Deputy Paul Donnelly: There is a broad welcome for funding to Citywide and it being brought into the Department of Rural and Community Development and away from the HSE and the national drugs strategy. I have been involved in community development-based drug projects for over 25 years in Dublin 15. I am very proud of the work we have done in supporting individuals, families and communities in tackling the scourge of problematic drug misuse. The unique strength of our community drug projects is that they deliver an integrated approach to service delivery based on the understanding that people’s drug-related problems cannot be addressed in isolation from the wider issues that are impacting on their lives. The Minister of State has acknowledged that. It is very important that there is strong cross-governmental response. I urge the Minister of State to continue to engage with other agencies, particularly the HSE and the national drug strategy team on supports for the community and ensuring that their voices are heard.


Deputy Joe O'Brien: I will flesh out a little my Department’s responsibilities on the national drug strategy. My Department has two main goals within the strategy, both of which are implemented under SICAP. These are to provide supports, including homework clubs, additional tuition and career guidance counselling and to support community awareness of drugs programmes and youth work in collaboration with schools and other youth programmes and second, to use SICAP to improve the life chances and opportunities of those that are marginalised in society, living in poverty or unemployment through community-development approaches, targeted supports and inter agency collaboration.


In the spirit of cross-departmental collaboration, it is worth mentioning something under my remit in the Department of Social Protection, namely, the community employment, CE, drugs rehabilitation schemes. We have about 840 participants on these schemes across the country. I was in Kildare town and Athy a couple of weeks ago and visited two of the schemes there, with the DARA project in Kildare. I would recommend that all Deputies visit their CE drugs rehabilitation scheme. Amazing work is being done there at a community level to bring people back from not being in a good place in addiction.


Deputy Paul Donnelly: I agree that it is important that every Deputy would visit his or her community drug team, particularly those which have a local management team or board. That is the essence of community development. It is the local community giving a local response and being able to effectively deal with the problem as it arises in its community. The lesson we have learned over the past 30 years since the local drugs forces were established is that each area is unique and that is why it is so important that communities are supported through a community development approach and that their voices are heard, and not only heard but acted on. There has been a very poor response from many Departments over the past ten years in particular when it comes to the voices of the communities being heard. Citywide has been very strong on this. I welcome that there has been funding for Citywide but we need to move on and get the communities back at the heart of dealing with problematic drug use.

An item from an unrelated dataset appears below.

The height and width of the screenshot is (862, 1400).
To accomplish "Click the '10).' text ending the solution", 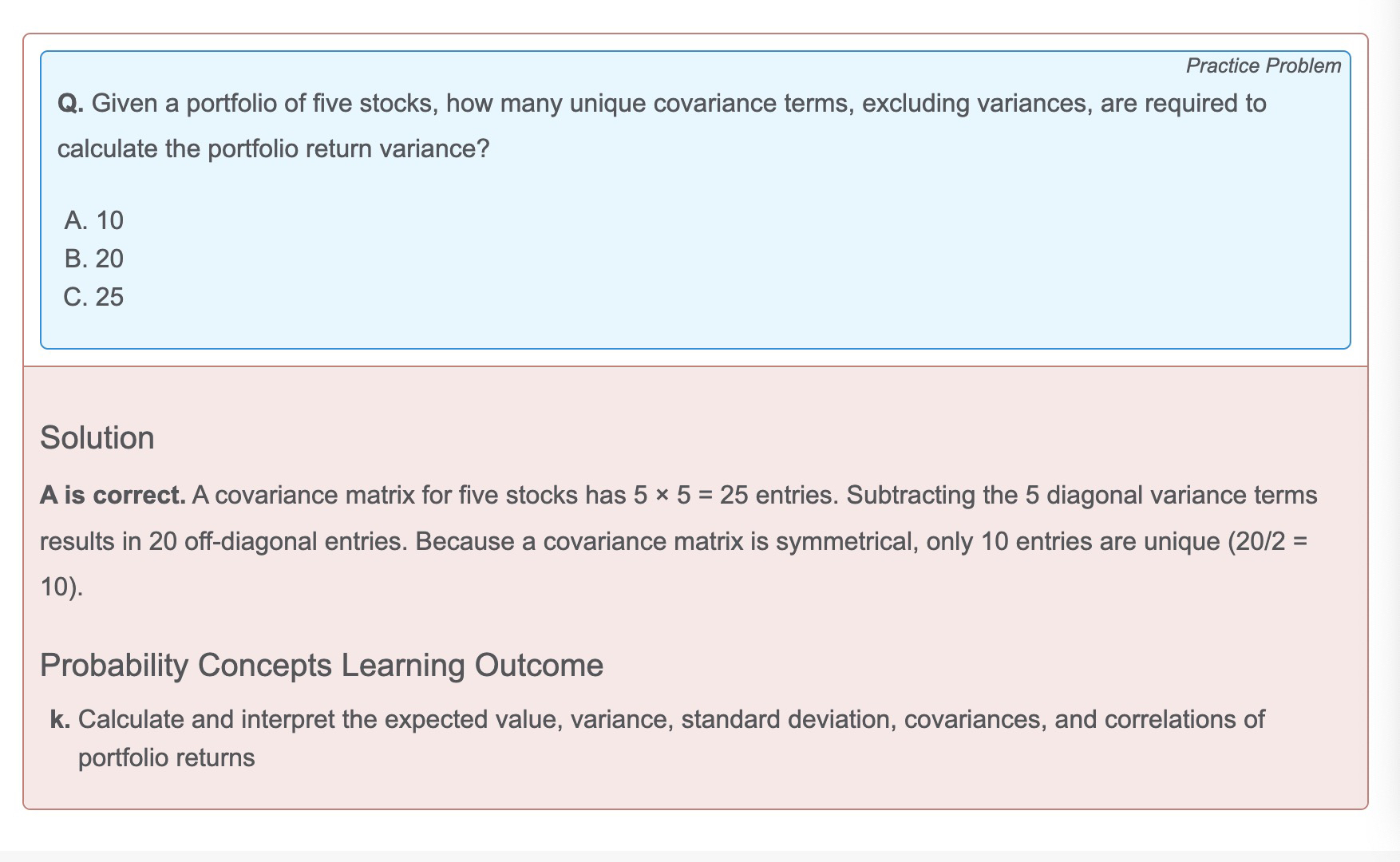I will point(61,587).

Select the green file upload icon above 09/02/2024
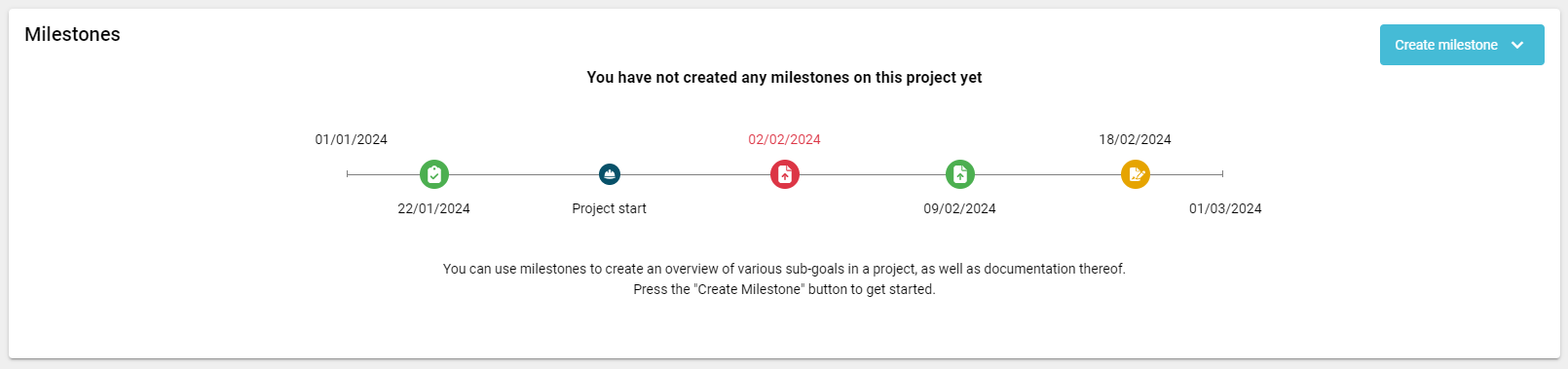click(960, 174)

Deputy Joe O'Brien: I also want to mention the role of drug task forces. Local and regional drug and alcohol task forces implement the national drug strategy in the context of the needs of their local areas. The strategy is implemented through action plans that have identified existing and emerging gaps in supply reduction, prevention, treatment, rehabilitation and research. In my own area, I would mention the North Dublin Regional Drug and Alcohol Task Force. I am doing a piece of work with it now that in some respects is pushing the community development approach out too. It is about creating opportunities for young people to protect them from the risks. Much of that is about getting them involved in the community and in mainstream community organisations. It is a protective measure. It came about following the Planet Youth research that has been conducted in several areas around the country. It came across very strongly that a really important protective measure for young people is to actually get them involved in the development of their community in the long term. That is an approach that can be copied around the country.